* [Bloco de texto]:
· · · · · · ·
Assim foram, para os primeiros escritores cristãos, as duas figuras que arrebataram a atenção dos judeus, em torno do ano 30, na Palestina: Jesus de Nazaré (Mt 13, 55) e João Batista (Lc 1, 59-60). É como se eles, desde toda a eternidade, estivessem entre si entrelaçados e, não obstante toda a sua diferença, fossem, essencialmente, próximos e afins. É para expressar isso que nos é narrada por Lucas este encontro entre Jesus e João e suas verdades originárias (Maria e Isabel).
João e Jesus, dois homens diversos, embora próximos, que, por caminhos também diversos, tentam transformar o mundo e os homens. Sua visão é a mesma: As coisas não podem continuar como estão. Urge que os homens, finalmente, se convertam (Mc 1, 15). Mas como provocar isso?
João acreditava poder consegui-lo apelando ao bom senso, incendiando a boa vontade dos homens com o ardor de seus apelos, dizendo-lhes, com clareza e frontalmente, o que deveriam fazer para mudar a si e ao mundo. Era sua convicção e esperança: É preciso acordá-los de sua sonolência, se preciso for: aos gritos e, se ainda não sabem, dizer-lhes, sem farsas e falseios, o que devem fazer. Se cada um fizer aquilo que é seu dever, sem desculpas, sem demoras, tudo poderá mudar, ou, pelo menos, abrir-se-á um caminho no meio dos espinheiros e do deserto deste mundo. Uma compreensão simples, quase simplória, das razões do mal no mundo.
· · · · · · ·
* [Dados]:
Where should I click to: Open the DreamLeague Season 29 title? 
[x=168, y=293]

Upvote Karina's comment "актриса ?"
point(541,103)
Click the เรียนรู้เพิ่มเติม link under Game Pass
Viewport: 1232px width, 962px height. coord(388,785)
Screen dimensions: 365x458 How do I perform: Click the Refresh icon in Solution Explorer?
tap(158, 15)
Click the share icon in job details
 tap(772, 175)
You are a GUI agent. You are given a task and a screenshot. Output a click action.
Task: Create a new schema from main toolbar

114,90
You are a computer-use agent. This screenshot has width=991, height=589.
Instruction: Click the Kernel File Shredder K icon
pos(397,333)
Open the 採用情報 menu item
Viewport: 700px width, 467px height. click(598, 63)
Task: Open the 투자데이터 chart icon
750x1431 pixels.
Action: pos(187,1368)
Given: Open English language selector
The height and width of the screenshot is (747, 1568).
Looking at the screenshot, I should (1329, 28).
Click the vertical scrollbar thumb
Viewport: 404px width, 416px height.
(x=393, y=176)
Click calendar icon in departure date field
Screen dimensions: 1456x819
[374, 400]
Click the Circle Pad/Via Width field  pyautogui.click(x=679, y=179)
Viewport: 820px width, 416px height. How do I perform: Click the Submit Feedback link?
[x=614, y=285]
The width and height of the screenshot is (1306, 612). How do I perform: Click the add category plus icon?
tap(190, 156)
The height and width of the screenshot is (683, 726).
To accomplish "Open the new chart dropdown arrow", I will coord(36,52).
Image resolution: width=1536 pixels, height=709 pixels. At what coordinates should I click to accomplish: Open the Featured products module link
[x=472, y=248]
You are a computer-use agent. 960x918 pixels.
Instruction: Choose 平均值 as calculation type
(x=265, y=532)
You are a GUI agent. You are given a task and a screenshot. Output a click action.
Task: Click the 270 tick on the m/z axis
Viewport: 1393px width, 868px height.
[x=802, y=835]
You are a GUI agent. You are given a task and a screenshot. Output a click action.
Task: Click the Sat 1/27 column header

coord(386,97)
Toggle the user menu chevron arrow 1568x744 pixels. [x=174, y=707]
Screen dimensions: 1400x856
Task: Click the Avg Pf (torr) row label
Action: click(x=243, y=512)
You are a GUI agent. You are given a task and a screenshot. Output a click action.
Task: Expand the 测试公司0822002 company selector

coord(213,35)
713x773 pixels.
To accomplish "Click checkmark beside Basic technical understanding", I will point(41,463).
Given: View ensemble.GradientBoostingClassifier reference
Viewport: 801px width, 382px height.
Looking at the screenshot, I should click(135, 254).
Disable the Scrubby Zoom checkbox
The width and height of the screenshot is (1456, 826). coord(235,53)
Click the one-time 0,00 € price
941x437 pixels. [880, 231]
· · · · · · ·
* [O que fazer]: Escreva de novo, do começo ao fim e sem mudar nada, o texto sobre João Batista e Jesus.

* [Resposta certa]:
Assim foram, para os primeiros escritores cristãos, as duas figuras que arrebataram a atenção dos judeus, em torno do ano 30, na Palestina: Jesus de Nazaré (Mt 13, 55) e João Batista (Lc 1, 59-60). É como se eles, desde toda a eternidade, estivessem entre si entrelaçados e, não obstante toda a sua diferença, fossem, essencialmente, próximos e afins. É para expressar isso que nos é narrada por Lucas este encontro entre Jesus e João e suas verdades originárias (Maria e Isabel).
João e Jesus, dois homens diversos, embora próximos, que, por caminhos também diversos, tentam transformar o mundo e os homens. Sua visão é a mesma: As coisas não podem continuar como estão. Urge que os homens, finalmente, se convertam (Mc 1, 15). Mas como provocar isso?
João acreditava poder consegui-lo apelando ao bom senso, incendiando a boa vontade dos homens com o ardor de seus apelos, dizendo-lhes, com clareza e frontalmente, o que deveriam fazer para mudar a si e ao mundo. Era sua convicção e esperança: É preciso acordá-los de sua sonolência, se preciso for: aos gritos e, se ainda não sabem, dizer-lhes, sem farsas e falseios, o que devem fazer. Se cada um fizer aquilo que é seu dever, sem desculpas, sem demoras, tudo poderá mudar, ou, pelo menos, abrir-se-á um caminho no meio dos espinheiros e do deserto deste mundo. Uma compreensão simples, quase simplória, das razões do mal no mundo.